Scholarly look: Judge pens a sequel to book on forensics

By Tom Kirvan
Legal News
 
Admittedly, Donald Shelton says his latest book was not written with The New York Times best-seller list in mind.
 
Chief judge of the Washtenaw County Trial Court, Shelton had a different audience in view when he set out to write, “Forensic Science Evidence: Can the Law Keep Up with Science?”
 
“It offers a more in depth analysis of the impact of forensic science evidence on criminal cases,” said Shelton, a University of Michigan Law School grad and an adjunct professor at Eastern Michigan University. “It was written from an academic standpoint, relying on the results of various case studies and how they relate to the admissibility of forensic science evidence at trial.”
 
It was only a year earlier that Shelton, who earned his Ph.D. in 2010, authored his first book, “Forensic Science in Court: Challenges in the Twenty-First Century.” Much of the research for the first book, Shelton indicated, was conducted as part of his doctoral dissertation at the Grant Sawyer Center for Justice Studies at the University of Nevada at Reno.
 
His 2011 book was spiced with various case studies, including the first in which DNA analysis was used to exonerate a wrongfully convicted defendant, Kirk Bloodsworth, a Maryland man who served nearly nine years in prison for a 1984 murder that he didn’t commit. Shelton also stepped back in time to shed light on the infamous Lindbergh baby kidnapping in 1932, while delving into a “cold case” that hit closer to home.
 
That case study involved the 2004 trial of Gary Leiterman, a 62-year-old man linked to the 1969 slaying of Jane Mixer, a first year student at U-M Law School. For years, many believed that the murder was the work of John Norman Collins, the serial killer who terrorized the Ann Arbor and Ypsilanti areas in the late ‘60s with a series of coed slayings.
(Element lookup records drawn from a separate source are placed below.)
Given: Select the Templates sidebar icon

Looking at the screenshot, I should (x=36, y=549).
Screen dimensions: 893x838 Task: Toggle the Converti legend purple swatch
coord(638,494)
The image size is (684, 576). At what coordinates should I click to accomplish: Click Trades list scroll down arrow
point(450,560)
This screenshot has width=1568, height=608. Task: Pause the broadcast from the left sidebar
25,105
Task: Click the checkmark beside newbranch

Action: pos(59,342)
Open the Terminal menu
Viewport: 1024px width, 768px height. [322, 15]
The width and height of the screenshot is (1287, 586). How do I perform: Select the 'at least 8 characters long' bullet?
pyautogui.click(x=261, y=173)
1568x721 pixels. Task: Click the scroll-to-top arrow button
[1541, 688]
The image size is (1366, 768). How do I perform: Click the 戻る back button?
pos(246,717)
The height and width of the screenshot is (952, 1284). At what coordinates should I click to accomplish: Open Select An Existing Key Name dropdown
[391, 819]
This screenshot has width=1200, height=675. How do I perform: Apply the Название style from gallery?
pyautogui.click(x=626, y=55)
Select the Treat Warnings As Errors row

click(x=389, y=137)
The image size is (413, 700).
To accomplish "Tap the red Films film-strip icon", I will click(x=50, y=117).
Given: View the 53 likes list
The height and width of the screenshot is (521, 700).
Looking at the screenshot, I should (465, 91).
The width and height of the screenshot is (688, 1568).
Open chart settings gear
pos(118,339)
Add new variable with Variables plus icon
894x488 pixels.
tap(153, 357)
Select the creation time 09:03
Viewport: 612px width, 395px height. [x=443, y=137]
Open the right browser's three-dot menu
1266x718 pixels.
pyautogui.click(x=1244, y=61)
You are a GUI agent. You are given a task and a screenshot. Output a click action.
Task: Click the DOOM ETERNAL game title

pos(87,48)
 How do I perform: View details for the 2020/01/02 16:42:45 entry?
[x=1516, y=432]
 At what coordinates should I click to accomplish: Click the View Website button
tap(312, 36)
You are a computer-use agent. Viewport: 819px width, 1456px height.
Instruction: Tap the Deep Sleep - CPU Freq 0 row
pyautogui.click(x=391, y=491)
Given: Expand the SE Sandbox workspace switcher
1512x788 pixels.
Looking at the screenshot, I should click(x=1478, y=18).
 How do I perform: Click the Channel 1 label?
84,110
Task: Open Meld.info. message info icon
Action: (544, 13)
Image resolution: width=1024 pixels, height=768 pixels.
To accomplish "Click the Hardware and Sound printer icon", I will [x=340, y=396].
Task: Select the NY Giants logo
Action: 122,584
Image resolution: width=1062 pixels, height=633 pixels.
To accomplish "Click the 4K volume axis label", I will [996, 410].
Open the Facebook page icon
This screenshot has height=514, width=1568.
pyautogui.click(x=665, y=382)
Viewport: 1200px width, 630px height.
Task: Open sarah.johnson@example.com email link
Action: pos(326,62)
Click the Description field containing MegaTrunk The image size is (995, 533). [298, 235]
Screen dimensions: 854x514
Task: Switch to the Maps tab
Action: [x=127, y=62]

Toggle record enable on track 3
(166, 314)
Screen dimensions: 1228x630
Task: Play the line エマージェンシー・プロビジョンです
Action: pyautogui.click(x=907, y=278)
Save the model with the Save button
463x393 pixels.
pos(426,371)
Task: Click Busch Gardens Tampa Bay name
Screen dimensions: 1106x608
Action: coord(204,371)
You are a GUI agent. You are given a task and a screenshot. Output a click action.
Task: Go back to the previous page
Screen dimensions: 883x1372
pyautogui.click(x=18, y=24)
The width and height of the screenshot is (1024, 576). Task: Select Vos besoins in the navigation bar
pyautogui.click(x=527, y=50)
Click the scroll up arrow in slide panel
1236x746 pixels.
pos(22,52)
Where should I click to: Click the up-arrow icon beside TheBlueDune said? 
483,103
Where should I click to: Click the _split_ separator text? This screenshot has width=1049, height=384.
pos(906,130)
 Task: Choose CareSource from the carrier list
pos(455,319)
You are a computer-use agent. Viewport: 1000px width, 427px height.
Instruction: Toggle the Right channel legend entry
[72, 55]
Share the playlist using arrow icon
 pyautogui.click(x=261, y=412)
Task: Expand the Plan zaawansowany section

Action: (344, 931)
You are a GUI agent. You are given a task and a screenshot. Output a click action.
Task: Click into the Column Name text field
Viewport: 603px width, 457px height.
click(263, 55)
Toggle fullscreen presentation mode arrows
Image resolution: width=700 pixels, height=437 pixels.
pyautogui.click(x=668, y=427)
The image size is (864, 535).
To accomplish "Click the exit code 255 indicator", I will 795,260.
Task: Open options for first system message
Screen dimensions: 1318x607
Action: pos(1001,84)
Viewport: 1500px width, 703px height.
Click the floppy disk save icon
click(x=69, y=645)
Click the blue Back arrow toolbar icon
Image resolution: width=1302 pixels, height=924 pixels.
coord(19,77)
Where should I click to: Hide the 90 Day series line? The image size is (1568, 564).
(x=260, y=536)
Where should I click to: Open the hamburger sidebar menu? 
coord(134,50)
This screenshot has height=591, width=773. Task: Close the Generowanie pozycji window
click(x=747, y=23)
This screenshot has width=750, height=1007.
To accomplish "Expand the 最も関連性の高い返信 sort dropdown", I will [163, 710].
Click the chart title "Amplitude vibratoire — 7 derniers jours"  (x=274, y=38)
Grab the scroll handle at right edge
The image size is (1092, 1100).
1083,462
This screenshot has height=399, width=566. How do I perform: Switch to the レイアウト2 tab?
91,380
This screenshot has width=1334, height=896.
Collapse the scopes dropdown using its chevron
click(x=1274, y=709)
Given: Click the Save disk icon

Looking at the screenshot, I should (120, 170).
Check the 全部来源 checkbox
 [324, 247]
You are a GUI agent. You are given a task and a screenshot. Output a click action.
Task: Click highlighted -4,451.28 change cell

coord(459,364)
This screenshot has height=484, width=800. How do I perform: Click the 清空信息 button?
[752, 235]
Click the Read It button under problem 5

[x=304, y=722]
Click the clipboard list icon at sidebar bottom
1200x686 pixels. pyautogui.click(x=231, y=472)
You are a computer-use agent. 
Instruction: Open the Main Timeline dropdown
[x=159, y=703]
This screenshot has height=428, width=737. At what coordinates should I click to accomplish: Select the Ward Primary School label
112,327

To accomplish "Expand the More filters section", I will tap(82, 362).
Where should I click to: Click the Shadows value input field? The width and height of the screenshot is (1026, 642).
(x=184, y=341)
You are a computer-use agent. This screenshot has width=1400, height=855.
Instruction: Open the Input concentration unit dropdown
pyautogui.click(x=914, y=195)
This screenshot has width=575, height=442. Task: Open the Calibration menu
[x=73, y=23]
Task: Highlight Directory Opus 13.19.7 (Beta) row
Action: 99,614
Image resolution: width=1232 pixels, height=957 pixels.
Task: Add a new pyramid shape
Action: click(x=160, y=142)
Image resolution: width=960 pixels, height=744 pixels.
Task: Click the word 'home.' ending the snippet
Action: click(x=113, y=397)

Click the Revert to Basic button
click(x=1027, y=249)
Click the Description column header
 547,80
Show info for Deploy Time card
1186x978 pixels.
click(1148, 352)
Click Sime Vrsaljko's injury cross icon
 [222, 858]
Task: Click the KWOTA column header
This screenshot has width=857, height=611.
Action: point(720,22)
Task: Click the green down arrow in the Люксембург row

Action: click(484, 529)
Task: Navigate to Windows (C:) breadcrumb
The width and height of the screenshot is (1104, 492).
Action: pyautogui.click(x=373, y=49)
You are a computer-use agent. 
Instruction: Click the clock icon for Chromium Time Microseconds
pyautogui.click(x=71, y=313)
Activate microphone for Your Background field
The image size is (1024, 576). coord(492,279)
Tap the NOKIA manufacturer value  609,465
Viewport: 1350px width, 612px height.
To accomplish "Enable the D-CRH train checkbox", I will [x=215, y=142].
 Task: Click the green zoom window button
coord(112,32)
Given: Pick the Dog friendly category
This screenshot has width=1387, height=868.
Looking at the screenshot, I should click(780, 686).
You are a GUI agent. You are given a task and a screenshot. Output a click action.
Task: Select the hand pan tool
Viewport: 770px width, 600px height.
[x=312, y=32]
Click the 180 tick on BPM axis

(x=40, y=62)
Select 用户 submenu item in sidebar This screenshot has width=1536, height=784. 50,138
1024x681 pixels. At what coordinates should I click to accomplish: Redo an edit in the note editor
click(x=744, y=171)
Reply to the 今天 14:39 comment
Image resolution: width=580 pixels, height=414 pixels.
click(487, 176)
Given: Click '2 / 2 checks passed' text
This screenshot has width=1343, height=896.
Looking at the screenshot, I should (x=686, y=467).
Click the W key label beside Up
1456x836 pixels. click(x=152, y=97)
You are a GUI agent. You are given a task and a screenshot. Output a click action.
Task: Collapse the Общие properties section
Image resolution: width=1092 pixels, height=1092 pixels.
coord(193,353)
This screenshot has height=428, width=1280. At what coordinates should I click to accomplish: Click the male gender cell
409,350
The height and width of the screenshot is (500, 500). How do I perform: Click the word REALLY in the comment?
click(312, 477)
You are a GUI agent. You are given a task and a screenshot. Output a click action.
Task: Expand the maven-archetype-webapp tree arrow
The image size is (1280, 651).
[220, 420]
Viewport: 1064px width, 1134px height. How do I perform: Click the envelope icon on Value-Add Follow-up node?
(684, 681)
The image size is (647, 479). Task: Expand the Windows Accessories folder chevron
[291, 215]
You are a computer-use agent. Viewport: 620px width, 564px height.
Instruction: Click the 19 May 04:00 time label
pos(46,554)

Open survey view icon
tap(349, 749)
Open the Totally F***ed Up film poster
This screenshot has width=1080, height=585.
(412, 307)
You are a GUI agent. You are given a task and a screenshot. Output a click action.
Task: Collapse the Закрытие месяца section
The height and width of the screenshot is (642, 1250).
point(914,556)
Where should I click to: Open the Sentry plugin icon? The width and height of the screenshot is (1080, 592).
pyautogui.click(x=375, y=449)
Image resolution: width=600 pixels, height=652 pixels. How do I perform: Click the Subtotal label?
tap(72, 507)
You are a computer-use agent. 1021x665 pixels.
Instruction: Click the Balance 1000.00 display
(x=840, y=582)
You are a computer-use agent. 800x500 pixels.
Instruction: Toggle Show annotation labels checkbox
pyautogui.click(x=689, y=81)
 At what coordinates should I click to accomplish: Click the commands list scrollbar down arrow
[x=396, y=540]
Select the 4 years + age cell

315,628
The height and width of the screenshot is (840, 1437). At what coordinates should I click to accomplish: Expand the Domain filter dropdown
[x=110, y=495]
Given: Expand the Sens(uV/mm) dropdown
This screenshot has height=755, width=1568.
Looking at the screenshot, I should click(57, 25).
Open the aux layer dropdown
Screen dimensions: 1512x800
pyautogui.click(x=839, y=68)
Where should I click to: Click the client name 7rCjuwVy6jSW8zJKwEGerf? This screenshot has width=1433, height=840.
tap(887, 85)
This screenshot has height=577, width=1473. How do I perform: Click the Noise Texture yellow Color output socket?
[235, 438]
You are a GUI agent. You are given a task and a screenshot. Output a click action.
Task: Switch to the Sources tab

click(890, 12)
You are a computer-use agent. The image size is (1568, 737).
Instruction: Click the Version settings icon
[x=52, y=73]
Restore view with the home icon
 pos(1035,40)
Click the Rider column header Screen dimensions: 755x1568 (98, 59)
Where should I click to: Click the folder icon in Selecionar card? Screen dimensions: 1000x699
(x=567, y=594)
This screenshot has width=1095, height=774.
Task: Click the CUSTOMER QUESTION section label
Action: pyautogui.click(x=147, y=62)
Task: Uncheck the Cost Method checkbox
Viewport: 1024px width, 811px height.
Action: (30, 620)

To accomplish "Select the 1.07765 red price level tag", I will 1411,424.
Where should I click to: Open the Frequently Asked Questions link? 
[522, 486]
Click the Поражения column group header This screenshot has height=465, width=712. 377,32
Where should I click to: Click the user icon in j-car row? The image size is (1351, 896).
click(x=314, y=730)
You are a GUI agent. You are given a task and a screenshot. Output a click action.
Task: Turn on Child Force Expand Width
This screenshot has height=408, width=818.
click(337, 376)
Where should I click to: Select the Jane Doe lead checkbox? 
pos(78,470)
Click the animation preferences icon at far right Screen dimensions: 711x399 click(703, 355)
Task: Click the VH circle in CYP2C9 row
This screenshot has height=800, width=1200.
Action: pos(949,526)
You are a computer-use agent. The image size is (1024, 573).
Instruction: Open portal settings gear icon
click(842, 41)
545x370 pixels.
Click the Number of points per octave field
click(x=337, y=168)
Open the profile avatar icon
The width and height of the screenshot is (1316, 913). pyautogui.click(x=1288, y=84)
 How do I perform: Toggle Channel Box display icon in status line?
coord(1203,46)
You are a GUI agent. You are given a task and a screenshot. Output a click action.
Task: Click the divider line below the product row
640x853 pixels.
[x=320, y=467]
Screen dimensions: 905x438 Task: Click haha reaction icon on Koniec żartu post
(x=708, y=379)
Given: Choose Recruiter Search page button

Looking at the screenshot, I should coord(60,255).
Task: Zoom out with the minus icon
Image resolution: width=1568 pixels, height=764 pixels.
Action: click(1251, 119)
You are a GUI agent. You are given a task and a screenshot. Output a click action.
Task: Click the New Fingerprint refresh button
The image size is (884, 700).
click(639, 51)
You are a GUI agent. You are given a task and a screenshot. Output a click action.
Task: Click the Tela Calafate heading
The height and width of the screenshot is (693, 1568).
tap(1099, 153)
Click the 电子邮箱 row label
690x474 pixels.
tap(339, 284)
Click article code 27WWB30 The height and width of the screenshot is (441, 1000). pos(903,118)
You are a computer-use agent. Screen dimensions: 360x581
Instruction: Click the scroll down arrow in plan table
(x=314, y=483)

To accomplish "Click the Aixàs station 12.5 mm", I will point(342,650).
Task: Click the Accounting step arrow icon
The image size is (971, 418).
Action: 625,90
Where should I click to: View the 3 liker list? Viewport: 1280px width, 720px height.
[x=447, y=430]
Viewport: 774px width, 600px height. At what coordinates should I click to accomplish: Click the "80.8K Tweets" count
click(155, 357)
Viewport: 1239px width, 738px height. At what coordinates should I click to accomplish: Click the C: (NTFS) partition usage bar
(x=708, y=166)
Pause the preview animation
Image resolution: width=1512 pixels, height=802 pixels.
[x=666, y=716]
State Police detectives, working in a “cold case” unit, uncovered DNA evidence that tied Lieterman, a former nurse, to the crime.
 
In his latest book, Shelton takes a different approach to the scientific topic, which he wrote “has been moving rapidly as courts, legislatures, scientists, police and academics have all been responding to the continuing spate of exonerations in wrongful convictions that were based on forensic science evidence and to the 2009 findings for the congressionally commissioned National Academy of Sciences Report.” The book, said Shelton, “synthesizes the original research with those recent developments and responses.”
 
“It is safe to say that the law has not kept pace with technology,” said Shelton, who explored several facets of the highly publicized Casey Anthony murder trial in Chapter 14 of his book. “The question remains how the law should respond to the advances in technology. Right now, there is a clash between technology and the Constitution.”
 
In the introduction to his second book, Shelton said that “advanced technology” presents a “new variety of pretrial issues in the criminal justice system,” particularly as they relate to DNA evidence.
 
“In a review of existing case law, this book addressed the constitutional questions posed by the development of extremely large DNA databases, including Fourth or Fifth Amendment search or incrimination issues that are presented as a result of the methods used to collect such data,” Shelton wrote. “It also addresses the extent to which these databases lead to the adoption or application of new statutes of limitation.”
 
According to Shelton, the book also examines “how new technology, particularly DNA, poses significant post-conviction issues for the criminal justice system. These issues include whether and which convicts will be allowed access to DNA or other technologies that had not been discovered, or were not available, at the time of their trial.” The question of “how the judicial desire for finality weighs against the judicial struggle for truth and certainty” also is explored, Shelton indicated.
 
A former four-term mayor in Saline, Shelton began his career in public service as a trial attorney with Judge Advocate General’s Corps with the U.S. Army in Germary from 1970-73 followed by a year of litigation work at the Pentagon. He has served as a regent at Eastern Michigan University and was chair of the Southeast Michigan Council of Governments (SEMCOG) from 1983-85, later serving on the board of the National Association of Regional Councils. For his efforts in promoting economic development in his hometown of Saline, the city council named an industrial park in Shelton’s honor.
 
His work in the Army followed law school at U-M and was a result of his ROTC involvement at Western Michigan University, from which he graduated in 1966. He entered private practice in 1974 with an Ann Arbor firm, later forming his own trial practice with a colleague. Over a 12-year period, Shelton gained statewide acclaim for his trial talents, winning a number of high-profile cases including a lawsuit against the maker of the swine flu vaccine.
 
And now, as a prolific legal writer and dedicated student of forensic science, Shelton may well have a third book in his future.
 
“It probably only seems right to go for a trilogy,” he said with a wink.